Le tribalisme, compris comme « groupness » ou « group affiliation », est ancré dans la psychologie humaine. Tout le monde, partout, a des instincts tribaux et le besoin d’appartenance. Mais ces instincts ne fonctionnent pas de la même manière pour tout le monde. Lorsque les gens parlent de tribalisme ou de « nous contre eux », ils pensent souvent en termes binaires – il y a deux groupes, deux tribus. Mais dans notre étude la plus récente (« Hidden Tribes »), nous avons constaté que les Américains peuvent en fait être triés en sept segments différents qui se distinguent par leurs valeurs, leur morale et leur vision du monde.
Il y a trois segments qui composent les « segments de droite et de gauche » (33 % de la population américaine) ; ils sont très idéologiques et politiquement actifs. Chacun des extrêmes tient l’image miroir de l’autre : Chacun voit « l’autre côté » comme irrationnel, agité, dogmatique et en colère. Pour eux, le comportement tribal s’est intensifié. Même s’ils ne représentent même pas la moitié de la population, leur dynamique est dangereuse car ils exercent une influence disproportionnée sur la politique et le discours public.

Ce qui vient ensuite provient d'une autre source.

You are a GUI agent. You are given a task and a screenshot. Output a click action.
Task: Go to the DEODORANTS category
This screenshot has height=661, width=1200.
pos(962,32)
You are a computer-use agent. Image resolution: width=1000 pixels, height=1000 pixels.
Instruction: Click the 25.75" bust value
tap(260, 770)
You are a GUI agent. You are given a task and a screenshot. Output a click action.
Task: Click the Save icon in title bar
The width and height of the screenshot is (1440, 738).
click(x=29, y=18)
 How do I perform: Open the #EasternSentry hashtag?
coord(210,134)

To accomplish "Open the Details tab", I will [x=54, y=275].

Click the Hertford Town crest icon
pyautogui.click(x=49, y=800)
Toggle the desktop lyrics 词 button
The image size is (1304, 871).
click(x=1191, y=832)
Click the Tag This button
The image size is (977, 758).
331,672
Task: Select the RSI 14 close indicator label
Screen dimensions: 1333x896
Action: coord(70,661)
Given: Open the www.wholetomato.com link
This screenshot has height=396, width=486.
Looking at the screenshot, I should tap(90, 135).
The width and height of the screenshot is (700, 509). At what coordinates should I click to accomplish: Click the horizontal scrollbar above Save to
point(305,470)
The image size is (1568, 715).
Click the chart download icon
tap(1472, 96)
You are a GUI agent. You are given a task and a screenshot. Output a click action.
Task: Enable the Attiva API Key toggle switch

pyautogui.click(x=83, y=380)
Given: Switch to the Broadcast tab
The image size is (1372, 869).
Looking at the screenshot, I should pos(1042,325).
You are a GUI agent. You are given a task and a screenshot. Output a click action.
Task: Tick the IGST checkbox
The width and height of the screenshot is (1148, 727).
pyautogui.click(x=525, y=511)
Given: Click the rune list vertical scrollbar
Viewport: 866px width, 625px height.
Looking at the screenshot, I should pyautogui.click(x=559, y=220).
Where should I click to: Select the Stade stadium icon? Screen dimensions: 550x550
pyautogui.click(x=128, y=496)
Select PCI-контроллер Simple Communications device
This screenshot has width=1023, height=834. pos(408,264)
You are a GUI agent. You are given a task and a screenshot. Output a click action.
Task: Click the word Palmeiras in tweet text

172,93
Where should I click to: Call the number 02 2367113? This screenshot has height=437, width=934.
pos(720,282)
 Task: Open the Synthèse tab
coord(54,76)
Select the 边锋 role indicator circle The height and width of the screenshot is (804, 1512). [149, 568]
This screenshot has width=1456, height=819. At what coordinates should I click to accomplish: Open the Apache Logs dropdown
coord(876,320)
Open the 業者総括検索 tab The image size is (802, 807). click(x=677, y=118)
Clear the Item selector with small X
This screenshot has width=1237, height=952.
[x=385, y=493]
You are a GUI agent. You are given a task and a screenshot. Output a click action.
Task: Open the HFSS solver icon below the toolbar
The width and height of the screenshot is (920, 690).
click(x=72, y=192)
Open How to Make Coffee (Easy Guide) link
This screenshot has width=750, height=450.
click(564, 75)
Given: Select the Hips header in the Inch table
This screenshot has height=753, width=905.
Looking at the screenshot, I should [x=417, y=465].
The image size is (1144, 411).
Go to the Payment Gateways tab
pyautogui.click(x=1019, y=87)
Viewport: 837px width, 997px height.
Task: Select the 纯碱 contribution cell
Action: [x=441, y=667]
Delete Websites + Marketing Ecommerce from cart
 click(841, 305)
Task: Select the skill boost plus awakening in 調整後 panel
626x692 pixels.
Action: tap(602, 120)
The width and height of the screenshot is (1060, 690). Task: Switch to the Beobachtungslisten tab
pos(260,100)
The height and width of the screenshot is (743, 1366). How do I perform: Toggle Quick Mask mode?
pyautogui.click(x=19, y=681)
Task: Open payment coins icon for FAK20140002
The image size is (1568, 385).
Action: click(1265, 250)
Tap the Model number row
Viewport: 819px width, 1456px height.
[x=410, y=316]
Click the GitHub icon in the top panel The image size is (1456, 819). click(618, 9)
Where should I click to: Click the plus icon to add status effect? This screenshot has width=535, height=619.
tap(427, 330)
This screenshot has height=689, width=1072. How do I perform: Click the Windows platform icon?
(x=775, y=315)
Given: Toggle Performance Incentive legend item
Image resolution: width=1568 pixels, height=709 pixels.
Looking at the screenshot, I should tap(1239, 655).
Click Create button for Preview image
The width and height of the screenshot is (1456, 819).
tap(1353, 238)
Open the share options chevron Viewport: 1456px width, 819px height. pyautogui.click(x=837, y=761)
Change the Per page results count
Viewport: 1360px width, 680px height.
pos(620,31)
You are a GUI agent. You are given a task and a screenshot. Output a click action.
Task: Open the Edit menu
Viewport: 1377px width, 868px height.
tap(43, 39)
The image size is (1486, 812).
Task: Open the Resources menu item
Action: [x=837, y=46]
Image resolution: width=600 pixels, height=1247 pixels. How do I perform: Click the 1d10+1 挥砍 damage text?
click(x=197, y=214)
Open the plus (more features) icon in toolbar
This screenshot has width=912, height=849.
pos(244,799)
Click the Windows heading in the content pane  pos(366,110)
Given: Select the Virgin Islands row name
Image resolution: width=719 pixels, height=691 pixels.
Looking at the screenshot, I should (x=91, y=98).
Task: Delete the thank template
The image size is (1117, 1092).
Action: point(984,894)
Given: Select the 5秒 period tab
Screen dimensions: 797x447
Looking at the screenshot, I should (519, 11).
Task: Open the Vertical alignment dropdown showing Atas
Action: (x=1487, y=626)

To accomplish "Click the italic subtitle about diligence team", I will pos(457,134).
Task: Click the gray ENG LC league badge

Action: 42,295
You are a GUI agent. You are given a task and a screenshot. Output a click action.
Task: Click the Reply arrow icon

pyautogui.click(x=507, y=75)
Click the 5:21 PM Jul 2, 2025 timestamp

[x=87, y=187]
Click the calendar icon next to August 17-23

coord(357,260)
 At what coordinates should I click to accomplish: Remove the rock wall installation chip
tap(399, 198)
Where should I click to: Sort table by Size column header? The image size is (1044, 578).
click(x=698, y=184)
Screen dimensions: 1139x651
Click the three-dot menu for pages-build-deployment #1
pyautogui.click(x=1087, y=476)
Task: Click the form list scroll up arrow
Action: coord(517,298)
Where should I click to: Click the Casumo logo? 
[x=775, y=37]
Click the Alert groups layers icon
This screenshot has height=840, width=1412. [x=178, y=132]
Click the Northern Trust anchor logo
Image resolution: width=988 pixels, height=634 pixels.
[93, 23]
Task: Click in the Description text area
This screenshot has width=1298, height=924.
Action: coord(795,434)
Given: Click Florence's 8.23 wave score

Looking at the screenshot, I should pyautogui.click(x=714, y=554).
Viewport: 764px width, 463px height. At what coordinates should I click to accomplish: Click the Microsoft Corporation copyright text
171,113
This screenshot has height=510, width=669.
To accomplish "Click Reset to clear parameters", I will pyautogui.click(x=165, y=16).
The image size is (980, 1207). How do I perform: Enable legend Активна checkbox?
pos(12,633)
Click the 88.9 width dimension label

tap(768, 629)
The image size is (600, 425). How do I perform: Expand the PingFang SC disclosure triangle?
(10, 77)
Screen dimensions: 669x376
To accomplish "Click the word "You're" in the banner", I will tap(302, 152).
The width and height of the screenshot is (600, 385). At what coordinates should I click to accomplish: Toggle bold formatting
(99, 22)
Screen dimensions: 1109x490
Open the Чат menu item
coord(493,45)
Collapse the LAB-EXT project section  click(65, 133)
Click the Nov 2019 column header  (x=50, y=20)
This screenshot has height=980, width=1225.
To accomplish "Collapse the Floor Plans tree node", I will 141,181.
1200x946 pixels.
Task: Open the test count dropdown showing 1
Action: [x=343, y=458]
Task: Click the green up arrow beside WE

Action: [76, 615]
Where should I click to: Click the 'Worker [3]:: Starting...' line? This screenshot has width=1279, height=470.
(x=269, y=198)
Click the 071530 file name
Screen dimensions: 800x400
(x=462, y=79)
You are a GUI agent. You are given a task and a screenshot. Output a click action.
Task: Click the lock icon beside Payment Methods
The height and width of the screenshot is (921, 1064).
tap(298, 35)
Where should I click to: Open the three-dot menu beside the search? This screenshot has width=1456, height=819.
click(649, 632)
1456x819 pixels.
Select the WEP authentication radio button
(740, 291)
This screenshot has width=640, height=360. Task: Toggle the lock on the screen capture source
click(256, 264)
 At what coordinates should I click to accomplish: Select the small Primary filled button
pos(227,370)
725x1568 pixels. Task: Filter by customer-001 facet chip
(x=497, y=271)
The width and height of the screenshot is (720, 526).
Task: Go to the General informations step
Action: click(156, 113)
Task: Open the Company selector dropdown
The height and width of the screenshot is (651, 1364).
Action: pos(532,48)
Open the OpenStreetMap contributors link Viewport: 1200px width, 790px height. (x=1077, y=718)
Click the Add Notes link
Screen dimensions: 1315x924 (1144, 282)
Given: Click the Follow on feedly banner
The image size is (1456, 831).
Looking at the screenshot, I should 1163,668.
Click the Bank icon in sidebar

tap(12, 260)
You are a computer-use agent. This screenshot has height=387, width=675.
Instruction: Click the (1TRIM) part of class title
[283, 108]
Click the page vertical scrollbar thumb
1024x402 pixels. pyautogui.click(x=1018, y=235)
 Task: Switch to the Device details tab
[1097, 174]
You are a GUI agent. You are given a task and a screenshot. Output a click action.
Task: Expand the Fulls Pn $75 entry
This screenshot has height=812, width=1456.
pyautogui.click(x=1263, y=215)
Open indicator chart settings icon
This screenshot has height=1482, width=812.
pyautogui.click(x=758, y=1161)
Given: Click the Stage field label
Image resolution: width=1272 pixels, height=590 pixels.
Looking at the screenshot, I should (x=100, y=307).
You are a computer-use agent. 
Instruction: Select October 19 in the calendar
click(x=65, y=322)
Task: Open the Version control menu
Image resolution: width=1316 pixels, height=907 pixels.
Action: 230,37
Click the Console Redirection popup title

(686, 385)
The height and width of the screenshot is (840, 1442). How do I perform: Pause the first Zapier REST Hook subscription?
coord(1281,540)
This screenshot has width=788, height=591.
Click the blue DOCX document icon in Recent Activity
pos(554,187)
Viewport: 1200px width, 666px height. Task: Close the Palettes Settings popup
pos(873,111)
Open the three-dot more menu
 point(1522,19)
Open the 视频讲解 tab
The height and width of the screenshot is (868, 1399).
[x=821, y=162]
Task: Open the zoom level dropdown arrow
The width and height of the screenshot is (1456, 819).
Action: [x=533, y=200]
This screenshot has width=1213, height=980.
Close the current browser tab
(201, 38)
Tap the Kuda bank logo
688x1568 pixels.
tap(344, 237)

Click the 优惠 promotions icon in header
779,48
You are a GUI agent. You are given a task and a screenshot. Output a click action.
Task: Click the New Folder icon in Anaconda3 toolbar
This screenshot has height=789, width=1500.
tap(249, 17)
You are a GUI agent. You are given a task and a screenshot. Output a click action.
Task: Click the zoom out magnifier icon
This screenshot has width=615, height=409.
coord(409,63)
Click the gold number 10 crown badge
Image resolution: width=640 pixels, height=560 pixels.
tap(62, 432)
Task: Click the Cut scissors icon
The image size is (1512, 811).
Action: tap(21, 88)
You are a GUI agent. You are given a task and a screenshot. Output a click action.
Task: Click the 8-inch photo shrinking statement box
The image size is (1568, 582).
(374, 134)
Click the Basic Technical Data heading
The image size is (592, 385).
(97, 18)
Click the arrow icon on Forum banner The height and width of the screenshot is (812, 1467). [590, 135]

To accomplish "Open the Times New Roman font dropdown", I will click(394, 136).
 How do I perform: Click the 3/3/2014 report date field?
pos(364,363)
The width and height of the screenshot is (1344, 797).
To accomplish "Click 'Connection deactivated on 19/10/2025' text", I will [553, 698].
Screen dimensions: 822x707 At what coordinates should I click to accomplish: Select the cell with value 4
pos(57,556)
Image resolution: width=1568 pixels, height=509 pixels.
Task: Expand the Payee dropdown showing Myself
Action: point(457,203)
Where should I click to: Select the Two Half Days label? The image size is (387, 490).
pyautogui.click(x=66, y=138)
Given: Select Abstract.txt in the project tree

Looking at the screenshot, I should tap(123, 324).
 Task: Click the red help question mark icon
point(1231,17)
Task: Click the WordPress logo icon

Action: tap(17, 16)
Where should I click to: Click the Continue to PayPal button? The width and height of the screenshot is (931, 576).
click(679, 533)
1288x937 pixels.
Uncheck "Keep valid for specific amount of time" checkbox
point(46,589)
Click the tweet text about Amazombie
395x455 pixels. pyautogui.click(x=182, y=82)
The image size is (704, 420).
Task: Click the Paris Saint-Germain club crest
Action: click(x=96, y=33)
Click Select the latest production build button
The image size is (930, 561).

Les quatre autres tribus, que nous avons nommées la « majorité épuisée », présentent des comportements tribaux moins dramatiques.
Larry Rosen : Dans les Federalist Papers, James Madison a soutenu que les factions s’équilibreraient entre elles. C’était, peut-être, à la fois naïf et plein d’espoir. Mais ce n’est certainement pas la première fois dans l’histoire américaine que des groupes identitaires se sont formés et reformés autour d’agendas politiques, et ce n’est pas la première fois qu’ils ont intensifié les différences.
Le principal problème de couler ce phénomène comme « tribal » est que le terme porte des hypothèses nuisibles dans son train. En effet, lorsque des scientifiques comme E. O. Wilson, des commentateurs comme David Brooks et des professeurs de droit comme Amy Chua affirment que les Américains ont un « instinct tribal » qui dresse les gens les uns contre les autres, cela risque de devenir une prophétie auto-réalisatrice, outre son effet de diabolisation des tribus réelles. Donc, oui, il y a des groupements identitaires qui sont délétères et qui l’ont toujours été, et, oui, il y a des aspects qui sont attisés en ce moment et qui sont particuliers à cette époque. Mais plus les commentateurs ancrent faussement ce concept dans des tests psychologiques douteux et des analogies avec des créatures préhominidées, plus ils contribuent à mal comprendre les implications historiques et sociales du sentiment d’identité de groupe des humains.
Les identités tribales ont-elles tendance à émerger en réaction à un afflux soudain d’immigrants culturellement distincts ? Pourquoi et comment ?
Juan-Torres : Les preuves semblent suggérer qu’un afflux d’immigrants n’entraînera pas toujours un retour de bâton contre eux. Le rythme, le volume et la culture comptent. Dans nos ensembles de données, les perceptions élevées de la menace et du monde devenant un endroit plus dangereux étaient corrélées avec le soutien à des politiques d’immigration strictes (par exemple, pour construire un mur frontalier). En dessous d’un certain seuil, un afflux d’immigrants ne semble pas renforcer une notion particulière du groupe d’appartenance. C’est lorsque l’immigration est perçue comme un défi à « l’ordre normatif » que le besoin de se replier sur une définition plus étroite de ce « nous » semble se développer.